The discovery and characterization of ADM in 1993 triggered intensive research activity and a flood of publications, the results of which have recently been summarized in various review articles, in the context of the present description, reference is being made in particular to the articles to be found in an issue of “Peptides” devoted to ADM (Peptides 22 (2001)), in particular (Takahashi (2001), Peptides 22, 1691 and Eto (2001), Peptides 22, 1693-1711). The subject is further reviewed in Hinson et al. (Hinson et al. (2000), Endocr. Rev. 21 (2), 138-167). ADM may be regarded as a polyfunctional regulatory peptide. It is released into the circulation in an inactive form extended by a C-terminal glycine (Kitamura et al. (1998), Biochem. Biophys. Res. Commun. 244 (2), 551-555).
ADM is an effective vasodilator. The hypotensive effect has been associated particularly with peptide segments in the C-terminal part of ADM. Peptide sequences of the N-terminus of ADM on the other hand exhibit hypertensive effects (Kitamura et al. (2001), Peptides 22, 1713-1718).
Atrial natriuretic peptide (ANP, also known as atrial natriuretic factor (ANF)) is a peptide hormone comprising 28 amino acid residues (SEQ ID NO:8). The ANP gene comprises 3 exons and 2 introns and codes for a 153 amino acid pre-proANP (SEQ ID NO:6). Upon cleavage of an N-terminal signal peptide (25 amino acids) and the two C-terminal amino acids (127/128), proANP is released. ANP comprises residues 99-126 from the C-terminus of the precursor prohormone proANP (SEQ ID NO:7). This prohormone is cleaved into the mature 28 amino acid peptide ANP, also known as ANP (1-28) or α-ANP, and the amino terminal fragment ANP (1-98) (NT-proANP, SEQ ID NO:9). Thus, NT-proANP and ANP are produced in equimolar amounts. The 98 amino acid NT-proANP may be further processed proteolytically. Mid-regional proANP (MR-proANP) is defined as proANP or any fragments thereof comprising at least amino acid residues 53-90 of proANP. Amino acids 53 to 90 of proANP are illustrated in SEQ ID NO:10 (FIG. 10). Measurement of MR-proANP has been used in differential diagnosis of acute decompensated heart failure (Gegenhuber et al., Clin Chem 2006; 52: 827-31).

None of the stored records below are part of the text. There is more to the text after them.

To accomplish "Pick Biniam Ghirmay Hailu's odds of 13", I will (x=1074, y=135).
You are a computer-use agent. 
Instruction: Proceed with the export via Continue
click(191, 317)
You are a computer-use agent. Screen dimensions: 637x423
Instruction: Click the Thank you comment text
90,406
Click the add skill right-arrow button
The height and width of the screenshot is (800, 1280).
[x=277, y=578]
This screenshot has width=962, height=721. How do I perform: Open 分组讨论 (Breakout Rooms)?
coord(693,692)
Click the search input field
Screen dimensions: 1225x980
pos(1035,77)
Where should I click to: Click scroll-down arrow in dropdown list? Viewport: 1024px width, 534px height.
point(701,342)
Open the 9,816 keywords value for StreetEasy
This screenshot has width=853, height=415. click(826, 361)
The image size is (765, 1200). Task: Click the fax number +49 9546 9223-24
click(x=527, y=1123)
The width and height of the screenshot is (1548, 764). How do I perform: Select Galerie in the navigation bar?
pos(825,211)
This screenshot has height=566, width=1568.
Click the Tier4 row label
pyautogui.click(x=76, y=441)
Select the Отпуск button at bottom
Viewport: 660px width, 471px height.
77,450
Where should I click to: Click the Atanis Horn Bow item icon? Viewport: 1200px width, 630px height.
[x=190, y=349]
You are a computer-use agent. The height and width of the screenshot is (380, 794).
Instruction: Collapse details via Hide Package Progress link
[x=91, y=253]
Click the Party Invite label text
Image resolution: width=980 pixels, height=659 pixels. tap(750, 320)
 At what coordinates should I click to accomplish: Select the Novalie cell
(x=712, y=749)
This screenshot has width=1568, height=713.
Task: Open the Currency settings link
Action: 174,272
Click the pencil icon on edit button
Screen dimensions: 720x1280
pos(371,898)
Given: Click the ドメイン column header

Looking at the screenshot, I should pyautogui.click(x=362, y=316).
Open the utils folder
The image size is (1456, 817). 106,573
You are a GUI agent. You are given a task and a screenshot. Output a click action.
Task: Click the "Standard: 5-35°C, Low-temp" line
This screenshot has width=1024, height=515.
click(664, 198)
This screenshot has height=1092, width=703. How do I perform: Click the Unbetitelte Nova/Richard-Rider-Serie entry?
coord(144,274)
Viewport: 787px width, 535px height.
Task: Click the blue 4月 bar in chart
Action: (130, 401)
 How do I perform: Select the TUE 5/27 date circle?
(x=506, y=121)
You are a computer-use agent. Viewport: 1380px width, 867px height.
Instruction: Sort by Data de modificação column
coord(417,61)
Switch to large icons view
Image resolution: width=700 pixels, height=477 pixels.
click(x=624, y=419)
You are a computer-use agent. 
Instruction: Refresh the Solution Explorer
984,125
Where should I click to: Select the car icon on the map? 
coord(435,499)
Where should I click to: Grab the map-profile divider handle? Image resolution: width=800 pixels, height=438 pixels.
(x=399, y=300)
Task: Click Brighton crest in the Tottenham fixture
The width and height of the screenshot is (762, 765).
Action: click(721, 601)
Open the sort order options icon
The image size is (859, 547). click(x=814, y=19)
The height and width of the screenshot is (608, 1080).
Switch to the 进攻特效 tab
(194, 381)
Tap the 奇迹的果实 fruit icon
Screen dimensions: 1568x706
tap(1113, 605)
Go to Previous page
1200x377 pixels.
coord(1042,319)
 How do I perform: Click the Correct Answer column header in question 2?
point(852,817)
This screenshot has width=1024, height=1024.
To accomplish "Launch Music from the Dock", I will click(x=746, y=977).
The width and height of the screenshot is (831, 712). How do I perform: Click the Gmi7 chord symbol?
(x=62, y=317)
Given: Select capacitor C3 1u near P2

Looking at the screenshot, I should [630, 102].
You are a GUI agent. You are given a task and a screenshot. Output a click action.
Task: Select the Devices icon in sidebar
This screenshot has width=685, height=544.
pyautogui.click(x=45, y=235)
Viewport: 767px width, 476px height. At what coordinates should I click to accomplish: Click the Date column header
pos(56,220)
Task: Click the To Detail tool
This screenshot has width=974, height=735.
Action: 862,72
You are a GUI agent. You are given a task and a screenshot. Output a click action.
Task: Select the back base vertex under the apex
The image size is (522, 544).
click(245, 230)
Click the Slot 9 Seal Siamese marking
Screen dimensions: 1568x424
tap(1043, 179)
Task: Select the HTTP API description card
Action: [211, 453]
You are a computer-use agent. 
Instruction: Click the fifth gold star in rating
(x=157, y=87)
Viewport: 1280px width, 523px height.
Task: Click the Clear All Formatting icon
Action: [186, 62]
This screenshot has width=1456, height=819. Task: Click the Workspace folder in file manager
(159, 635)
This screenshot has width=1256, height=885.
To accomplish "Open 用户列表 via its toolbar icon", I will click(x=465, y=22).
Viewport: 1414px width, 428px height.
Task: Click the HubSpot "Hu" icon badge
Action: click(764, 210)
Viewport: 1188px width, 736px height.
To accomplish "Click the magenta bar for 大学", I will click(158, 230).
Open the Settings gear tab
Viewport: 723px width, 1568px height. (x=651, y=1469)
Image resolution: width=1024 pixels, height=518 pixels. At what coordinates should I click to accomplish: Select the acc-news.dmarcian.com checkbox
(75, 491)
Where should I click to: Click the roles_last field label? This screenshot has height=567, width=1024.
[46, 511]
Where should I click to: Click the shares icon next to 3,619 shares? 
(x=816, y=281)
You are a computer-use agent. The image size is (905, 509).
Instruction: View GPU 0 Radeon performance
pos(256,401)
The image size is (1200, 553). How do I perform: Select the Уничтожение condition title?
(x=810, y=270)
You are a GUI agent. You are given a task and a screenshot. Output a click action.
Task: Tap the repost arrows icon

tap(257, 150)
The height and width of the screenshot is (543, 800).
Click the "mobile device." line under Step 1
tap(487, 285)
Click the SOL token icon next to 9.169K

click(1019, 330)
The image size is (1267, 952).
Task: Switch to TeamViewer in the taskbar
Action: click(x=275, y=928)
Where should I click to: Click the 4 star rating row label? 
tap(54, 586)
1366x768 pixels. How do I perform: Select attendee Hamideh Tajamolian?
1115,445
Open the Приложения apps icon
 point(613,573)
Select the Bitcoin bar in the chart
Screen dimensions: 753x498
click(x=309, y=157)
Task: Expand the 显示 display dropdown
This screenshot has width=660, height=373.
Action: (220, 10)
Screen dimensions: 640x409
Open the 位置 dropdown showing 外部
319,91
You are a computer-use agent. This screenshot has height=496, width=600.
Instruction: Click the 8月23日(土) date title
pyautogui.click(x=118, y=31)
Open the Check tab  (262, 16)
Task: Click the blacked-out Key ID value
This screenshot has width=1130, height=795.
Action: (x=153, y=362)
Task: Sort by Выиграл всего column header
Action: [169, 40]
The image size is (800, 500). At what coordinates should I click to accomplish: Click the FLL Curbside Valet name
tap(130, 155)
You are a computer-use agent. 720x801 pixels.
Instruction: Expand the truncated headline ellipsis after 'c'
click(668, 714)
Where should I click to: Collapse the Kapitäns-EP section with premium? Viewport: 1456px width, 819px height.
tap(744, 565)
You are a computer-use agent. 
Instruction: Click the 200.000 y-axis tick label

Concerning ANP and precursors and fragments thereof, several publications deal with measurements of these analytes in patients with advanced kidney disease, in particular before and after hemodialysis. In these publications the measured levels of analytes are analyzed with respect to their association to other parameters, which have been obtained from the patients at the same time as the samples were obtained for measurement. None of the publications has followed the development of the disease over time, and thus cannot and does not make investigations on whether an analyte level measured at a given time point is associated with an increase in the severity of the disease, i.e. whether an analyte level can be suitable for the prediction of the progression of the disease. Nephron. 1991; 58(1):17-22. Change in plasma immunoreactive N-terminus, C-terminus, and 4,000-dalton midportion of atrial natriuretic factor prohormone with hemodialysis. Winters C J, Vesely D L. Regul Pept Supp1.1985; 4:110-2. Plasma concentration of atrial natriuretic polypeptide in chronic hemodialysis patients. Yamamoto Y, Higa T, Kitamura K, Tanaka K, Kangawa K, Matsuo H.